Conocí el trabajo de Olga Rodríguez hace unos años, con el conflicto de la guerra de Irak. Recuerdo sus crónicas para la Cadena Ser desde Bagdad, en unas condiciones dificilísimas, con un teléfono satélite que a veces le jugaba malas pasadas. Me impresionaba su manera objetiva y certera de narrar la realidad, lo determinante de lo que estaba presenciando, pero siempre, siempre siempre, rebosando humanidad y jamás dejando de lado la anécdota de la calle que nos hacía entender mejor lo que estaba sucediendo en ese país lejano. Lo dicen en la entrevista que adjunto: Kapuscinsky, el mejor periodista de todos los tiempos, afirmaba que había que contar las historias con minúsculas para poder comprender la historia con mayúsculas. Y Olga Rodríguez, fiel al maestro, lo ha sabido aplicar a lo largo de su trayectoria profesional.

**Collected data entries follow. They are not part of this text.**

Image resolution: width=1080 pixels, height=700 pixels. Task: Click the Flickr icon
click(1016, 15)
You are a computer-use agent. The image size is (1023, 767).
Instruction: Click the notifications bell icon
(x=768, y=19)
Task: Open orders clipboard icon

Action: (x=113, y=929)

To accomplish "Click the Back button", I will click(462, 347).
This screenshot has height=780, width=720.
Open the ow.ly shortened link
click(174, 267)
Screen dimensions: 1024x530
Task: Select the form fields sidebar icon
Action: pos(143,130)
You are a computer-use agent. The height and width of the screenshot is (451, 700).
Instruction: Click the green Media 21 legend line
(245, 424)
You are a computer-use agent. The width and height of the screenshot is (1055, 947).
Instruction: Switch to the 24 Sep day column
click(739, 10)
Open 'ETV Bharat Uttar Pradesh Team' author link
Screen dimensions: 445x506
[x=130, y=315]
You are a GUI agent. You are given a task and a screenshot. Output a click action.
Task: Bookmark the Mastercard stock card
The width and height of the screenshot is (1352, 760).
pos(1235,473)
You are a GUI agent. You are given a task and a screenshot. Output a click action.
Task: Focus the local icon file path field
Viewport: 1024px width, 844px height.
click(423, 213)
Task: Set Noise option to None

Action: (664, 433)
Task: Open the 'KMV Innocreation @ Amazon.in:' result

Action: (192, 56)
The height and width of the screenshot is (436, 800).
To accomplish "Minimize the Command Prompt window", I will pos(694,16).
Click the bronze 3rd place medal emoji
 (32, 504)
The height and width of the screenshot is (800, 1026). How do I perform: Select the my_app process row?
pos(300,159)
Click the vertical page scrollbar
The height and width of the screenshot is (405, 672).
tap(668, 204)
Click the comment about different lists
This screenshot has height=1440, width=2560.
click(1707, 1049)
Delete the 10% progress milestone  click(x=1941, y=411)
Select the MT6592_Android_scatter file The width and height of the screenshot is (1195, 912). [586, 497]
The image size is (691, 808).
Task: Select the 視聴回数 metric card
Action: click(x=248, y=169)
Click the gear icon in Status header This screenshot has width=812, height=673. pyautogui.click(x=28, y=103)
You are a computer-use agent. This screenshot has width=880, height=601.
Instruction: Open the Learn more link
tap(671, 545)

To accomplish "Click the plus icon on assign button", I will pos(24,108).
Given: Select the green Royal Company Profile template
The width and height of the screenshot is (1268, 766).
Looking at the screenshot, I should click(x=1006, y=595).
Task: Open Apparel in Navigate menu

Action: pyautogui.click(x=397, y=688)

Valentía, compromiso, rigor y sentido de la justicia. A pesar de su juventud, Olga reune todos los ingredientes con los que se cocinan los grandes periodistas.
Acaba de publicar el libro "Hombre mojado no teme la lluvia", sobre sus vivencias como corresponsal de guerra en Oriente Medio. Daría una mano por haber vivido esas experiencias.


1 comentarios:
Casualmente ayer leía un artículo de Maruja Torres sobre este libro y de su autora. Me muero por leerlo.